Pavlovian conditioning dopamine ramps do not depend on training order.
a. Experimental timeline in which the SD condition occurs before the LD condition. b. Left, average dLight dopamine signals for SD and LD conditions. Vertical dashed lines represent the ramp window from 3 to 8 s after cue onset. Solid black lines show linear regression fit during window. Right, closeup of dopamine signal during window (n = 9 mice). c.Session average per-trial slope during ramp window for the first day and last 3 days of each condition (last day LF to first day SD: **p = 0.0046, last day SD to first day LD: **p = 0.0067). d. Average per-trial slope for last 3 days of each condition (LF vs SD: ***p = 9.1 ×10⁻⁴, SD vs LD: *p = 0.010).

Although the difference in dopamine ramp slope seems to be well explained by the ITI condition, it might instead reflect differences in post-reward dopamine dynamics, which drop below baseline. As dopamine levels recover from this drop over several seconds, it could appear as a dopamine ramp on the subsequent trial given a sufficiently short ITI. The lack of dopamine ramps in the short ITI/fixed tone condition serves as a control for this, however (Fig 1l-m). Furthermore, there is no significant difference in the pre-cue dopamine slope between conditions nor is there a correlation between the precue dopamine slopes and the dopamine ramp slopes during the cue in the short ITI/dynamic condition (Extended Data Fig 6). As such, our results cannot be captured by a natural ramp in the dopamine signal following reward.

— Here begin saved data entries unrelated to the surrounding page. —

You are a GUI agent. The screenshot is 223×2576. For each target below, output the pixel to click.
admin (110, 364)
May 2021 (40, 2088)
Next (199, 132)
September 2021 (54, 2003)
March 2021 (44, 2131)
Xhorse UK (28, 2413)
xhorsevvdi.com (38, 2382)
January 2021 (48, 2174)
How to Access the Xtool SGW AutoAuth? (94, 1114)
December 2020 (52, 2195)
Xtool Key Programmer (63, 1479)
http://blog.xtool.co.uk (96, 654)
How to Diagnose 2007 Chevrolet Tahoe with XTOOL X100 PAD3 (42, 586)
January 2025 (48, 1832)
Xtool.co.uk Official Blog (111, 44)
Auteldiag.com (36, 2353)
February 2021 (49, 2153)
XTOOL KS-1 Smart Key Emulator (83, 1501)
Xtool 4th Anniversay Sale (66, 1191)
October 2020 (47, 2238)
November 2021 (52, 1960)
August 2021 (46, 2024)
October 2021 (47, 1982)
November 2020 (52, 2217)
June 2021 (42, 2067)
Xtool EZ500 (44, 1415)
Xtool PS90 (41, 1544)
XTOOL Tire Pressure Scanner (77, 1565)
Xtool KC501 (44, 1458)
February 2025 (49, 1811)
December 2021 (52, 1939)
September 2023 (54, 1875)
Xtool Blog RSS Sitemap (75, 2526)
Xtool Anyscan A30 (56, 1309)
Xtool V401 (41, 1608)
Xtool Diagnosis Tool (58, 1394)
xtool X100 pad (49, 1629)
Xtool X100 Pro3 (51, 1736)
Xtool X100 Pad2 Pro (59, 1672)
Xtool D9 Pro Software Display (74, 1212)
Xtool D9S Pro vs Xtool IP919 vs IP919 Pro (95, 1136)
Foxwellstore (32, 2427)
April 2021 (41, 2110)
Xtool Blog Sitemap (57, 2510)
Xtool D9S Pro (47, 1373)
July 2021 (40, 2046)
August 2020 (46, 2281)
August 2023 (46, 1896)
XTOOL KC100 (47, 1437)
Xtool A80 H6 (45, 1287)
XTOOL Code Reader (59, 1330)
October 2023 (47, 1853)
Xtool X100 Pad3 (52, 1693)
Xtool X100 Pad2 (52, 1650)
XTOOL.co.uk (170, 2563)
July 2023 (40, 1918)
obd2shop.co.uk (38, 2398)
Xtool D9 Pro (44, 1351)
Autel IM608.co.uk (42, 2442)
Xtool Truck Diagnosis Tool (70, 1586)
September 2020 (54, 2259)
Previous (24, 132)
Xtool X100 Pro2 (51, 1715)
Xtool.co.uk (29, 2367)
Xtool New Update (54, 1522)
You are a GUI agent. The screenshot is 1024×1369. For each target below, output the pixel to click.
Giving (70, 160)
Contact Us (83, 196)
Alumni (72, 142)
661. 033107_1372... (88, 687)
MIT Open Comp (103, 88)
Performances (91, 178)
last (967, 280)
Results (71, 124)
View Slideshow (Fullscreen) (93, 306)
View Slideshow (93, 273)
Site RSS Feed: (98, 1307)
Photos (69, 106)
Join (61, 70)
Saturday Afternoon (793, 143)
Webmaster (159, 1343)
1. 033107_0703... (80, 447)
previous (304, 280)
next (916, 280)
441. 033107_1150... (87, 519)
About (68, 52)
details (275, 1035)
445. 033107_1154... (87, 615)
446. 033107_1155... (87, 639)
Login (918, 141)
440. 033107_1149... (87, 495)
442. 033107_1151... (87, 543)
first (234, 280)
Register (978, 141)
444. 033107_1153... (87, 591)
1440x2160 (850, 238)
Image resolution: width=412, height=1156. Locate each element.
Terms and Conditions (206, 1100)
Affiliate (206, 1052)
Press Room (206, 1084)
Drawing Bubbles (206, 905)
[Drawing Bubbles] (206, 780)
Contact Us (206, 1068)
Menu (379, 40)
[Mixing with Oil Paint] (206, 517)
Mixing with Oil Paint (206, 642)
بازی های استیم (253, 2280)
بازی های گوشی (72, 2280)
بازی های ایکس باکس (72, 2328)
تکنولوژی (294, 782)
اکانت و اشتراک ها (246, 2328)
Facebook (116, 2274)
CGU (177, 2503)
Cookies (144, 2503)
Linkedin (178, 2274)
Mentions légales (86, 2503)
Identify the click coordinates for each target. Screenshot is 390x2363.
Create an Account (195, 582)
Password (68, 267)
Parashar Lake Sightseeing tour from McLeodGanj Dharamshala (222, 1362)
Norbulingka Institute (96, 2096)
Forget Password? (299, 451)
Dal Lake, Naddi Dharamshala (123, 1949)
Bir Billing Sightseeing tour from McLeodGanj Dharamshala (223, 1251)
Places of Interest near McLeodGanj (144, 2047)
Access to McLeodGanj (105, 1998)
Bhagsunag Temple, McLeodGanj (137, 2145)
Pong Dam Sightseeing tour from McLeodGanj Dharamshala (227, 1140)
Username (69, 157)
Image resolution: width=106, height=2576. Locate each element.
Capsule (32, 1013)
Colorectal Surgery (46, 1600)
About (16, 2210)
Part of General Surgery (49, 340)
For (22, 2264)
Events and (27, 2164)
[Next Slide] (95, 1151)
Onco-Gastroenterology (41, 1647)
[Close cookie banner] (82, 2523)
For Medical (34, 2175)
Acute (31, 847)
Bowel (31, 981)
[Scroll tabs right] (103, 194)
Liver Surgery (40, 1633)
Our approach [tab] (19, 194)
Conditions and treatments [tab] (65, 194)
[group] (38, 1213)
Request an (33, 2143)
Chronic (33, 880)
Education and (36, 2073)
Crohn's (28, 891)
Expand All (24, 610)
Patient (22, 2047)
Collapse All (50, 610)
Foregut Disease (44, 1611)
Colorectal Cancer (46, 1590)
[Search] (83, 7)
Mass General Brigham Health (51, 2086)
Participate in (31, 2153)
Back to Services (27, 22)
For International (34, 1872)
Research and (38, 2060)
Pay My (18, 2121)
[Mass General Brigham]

Given the speed with which dopamine ramps appeared and disappeared, we next tested whether the slope of dopamine ramps in the short ITI/dynamic tone condition depended on the previous ITI duration on a trial-by-trial basis. We found that there was indeed a statistically significant trial-by-trial correlation between the previous ITI duration and the current trial’s dopamine response slope in the short ITI/dynamic condition with ramps, but not in the long ITI/dynamic condition without ramps (Fig 3a-c). The dependence of a trial’s dopamine response slope with previous ITI was significantly negative, meaning that a longer ITI correlates with a weaker ramp on the next trial. This finding held when analyzing either animal-by-animal (Fig 3a-b) or the pooled trials across animals while accounting for mean animal-by-animal variability (Fig 3c). This relationship was only significant for a single previous trial, however, and did not hold for a broader estimate of average previous ITIs (Extended Data Fig 7). In addition, we quantified how the relative change in ITI duration between consecutive trials correlates with changes in dopamine ramp slope (Fig 3d). We found a significantly negative relationship between the change in dopamine slope and change in ITI (Fig 3e-f). Furthermore, the change in slope was significantly greater for relative decreases in ITI compared to relative increases in ITI, indicating that a relatively shorter ITI tends to have a stronger ramp (Fig 3g). These results suggest that the eligibility trace time constant adapts rapidly to changing ITI in Pavlovian conditioning.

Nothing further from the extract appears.